水の粘度・温度
温度から水の粘度を求め、配管の流れと圧力損失を計算します。
水の粘度・温度ツール
計算式と考え方
水の粘度は温度によって大きく変わり、経験式から算出できます。20℃では約1.0016mPa·s、60℃では約0.4665mPa·sとなり、約2.147倍の差があります。流速は「流量 ÷ 断面積」で求め、内径50mmの管に120L/minを流すと断面積0.0019635m²、流量0.002m³/sから約1.0186m/sになります。レイノルズ数は「流速 × 内径 ÷ 動粘度」で約50,700となり、乱流の領域です。圧力損失は摩擦係数を用いて算出し、長さ50mの配管で数十kPaになります。
温度による粘度の変化
| 0℃ | 約1.79mPa·s。最も粘度が高い |
|---|---|
| 20℃ | 約1.00mPa·s。常温の基準として扱われる |
| 60℃ | 約0.47mPa·s。20℃の半分以下 |
| 100℃ | 約0.28mPa·s。20℃の約4分の1 |
水の粘度・温度の詳しい解説
水の粘度は温度に強く依存し、0℃から100℃の間で6倍以上の差が生じます。この変化は、配管における圧力損失、熱の伝わり方、混合や沈降の速さといった現象に影響するため、設計や運転において温度を考慮することが必要になります。粘度が下がると、同じ流量を流すのに必要な圧力が小さくなります。したがって、温水を送る配管では、冷水の場合と比べてポンプの負荷が軽くなります。逆に、冷たい水を扱う設備では、粘度が高いため圧力損失が大きくなり、必要な動力が増えます。この差を無視して設計すると、想定した流量が得られない、あるいはポンプが過剰になるといった問題が生じます。流れの状態も、粘度によって変わります。レイノルズ数は流速と内径を動粘度で割った値で、この値が小さければ整った流れ、大きければ乱れた流れになります。温度が下がって粘度が上がると、レイノルズ数は小さくなり、整った流れに近づきます。この違いは、圧力損失の計算式そのものが変わることを意味し、また熱の伝わり方にも影響します。熱交換の設備では、この点が特に重要になります。乱れた流れのほうが熱の伝達は良好であり、整った流れでは熱が伝わりにくくなります。低温で運転する場合、粘度が高くなって流れが整い、熱の伝達が悪化する可能性があります。設計の段階で、運転する温度範囲全体を考慮する必要があります。粘度の温度依存性は、水以外の流体ではさらに顕著になります。
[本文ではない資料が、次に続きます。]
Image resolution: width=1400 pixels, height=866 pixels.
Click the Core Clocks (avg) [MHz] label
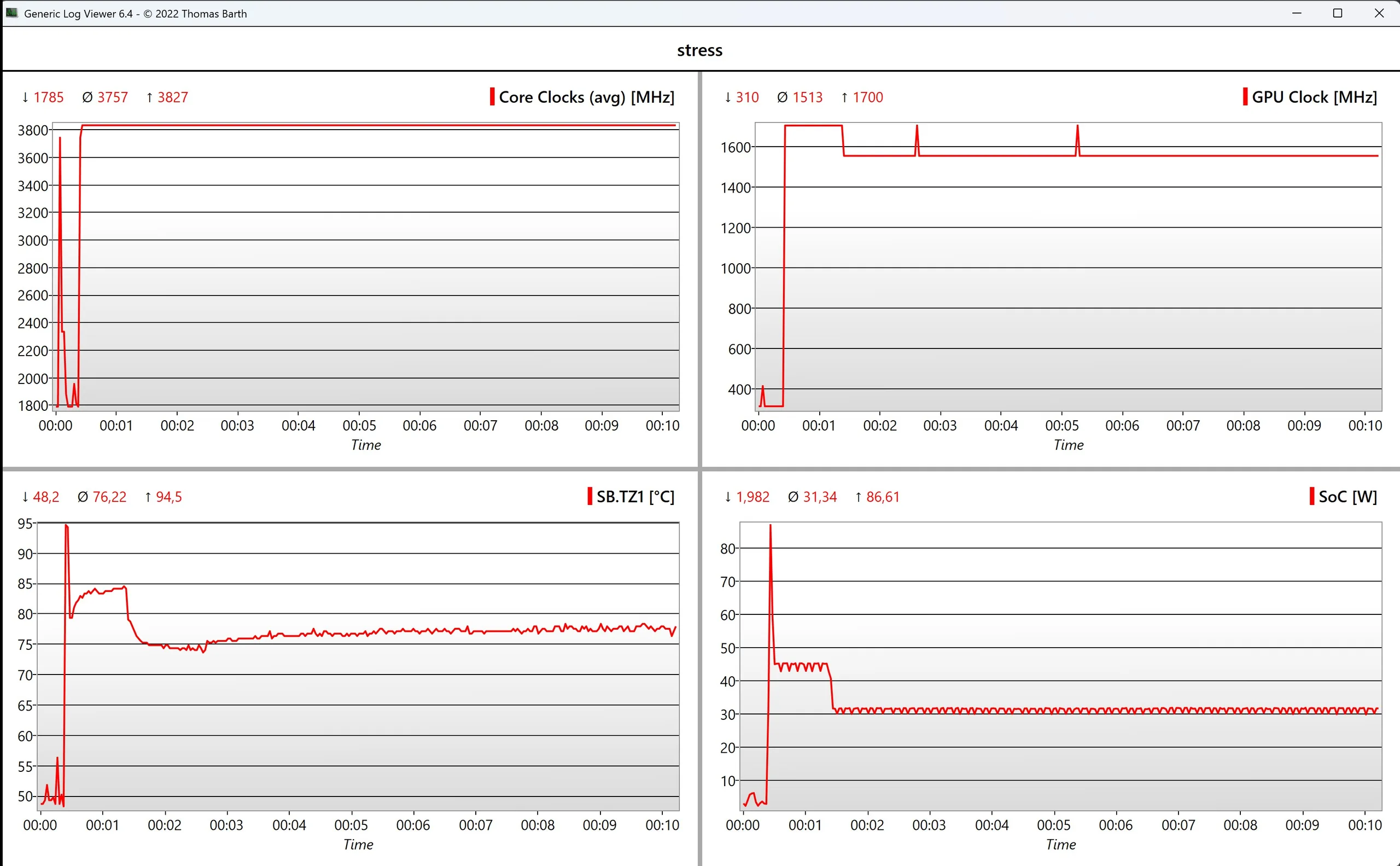click(586, 97)
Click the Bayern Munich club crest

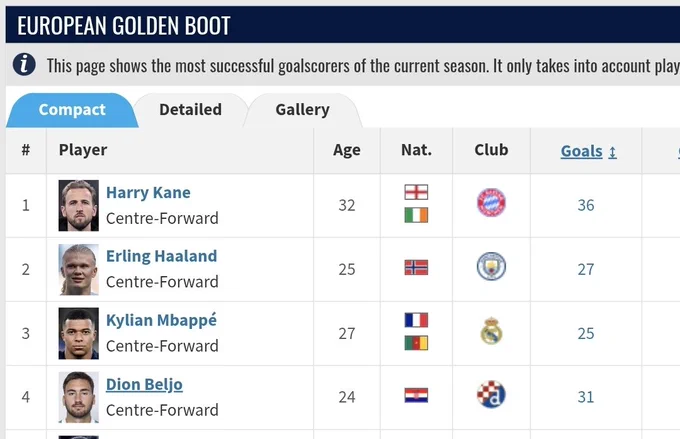491,202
油では温度が10℃変わるだけで粘度が倍近く変わることもあり、季節による変動が大きな影響を与えます。この性質を利用して、加熱により流動性を高めてから輸送するという方法も採られます。実務では、設計の条件として最も厳しい温度を想定します。圧力損失については低温、熱の伝達については条件の悪い側を基準とすることで、どの運転条件でも性能を確保できます。ただし、過度に安全側の設計は設備の過大化を招くため、実際の運転条件の範囲を把握したうえでの判断が求められます。
業界・現場での使い方
配管の設計
温度に応じた粘度から圧力損失を算出します。
流れの判定
レイノルズ数から層流か乱流かを確認します。
温度の影響評価
異なる温度での粘度を比較します。
よくある間違い・注意点
- 常温の粘度で全条件を計算する — 0℃と100℃では6倍以上の差があります。運転温度の範囲を考慮してください。
- 流れの状態を確認せずに損失を計算する — 層流と乱流で計算式が異なります。レイノルズ数の確認が必要です。
- 低温での熱伝達を過大評価する — 粘度が上がると流れが整い、熱が伝わりにくくなります。
関連する規格・法規
- JIS化学規格
- ISO化学基準
※本ツールは公的基準に基づく参考計算です。実際の設計・施工・法令適用は最新の告示・規格および所轄官庁の判断に従ってください。
よくある質問(FAQ)
温度でどのくらい変わりますか?
0℃で約1.79mPa·s、100℃で約0.28mPa·sと6倍以上の差があります。
レイノルズ数の境界は?
2300未満が層流、4000以上が乱流、その間が遷移域とされます。
設計はどの温度を基準にしますか?
圧力損失は低温、熱の伝達は条件の悪い側を基準とすることで全条件をカバーできます。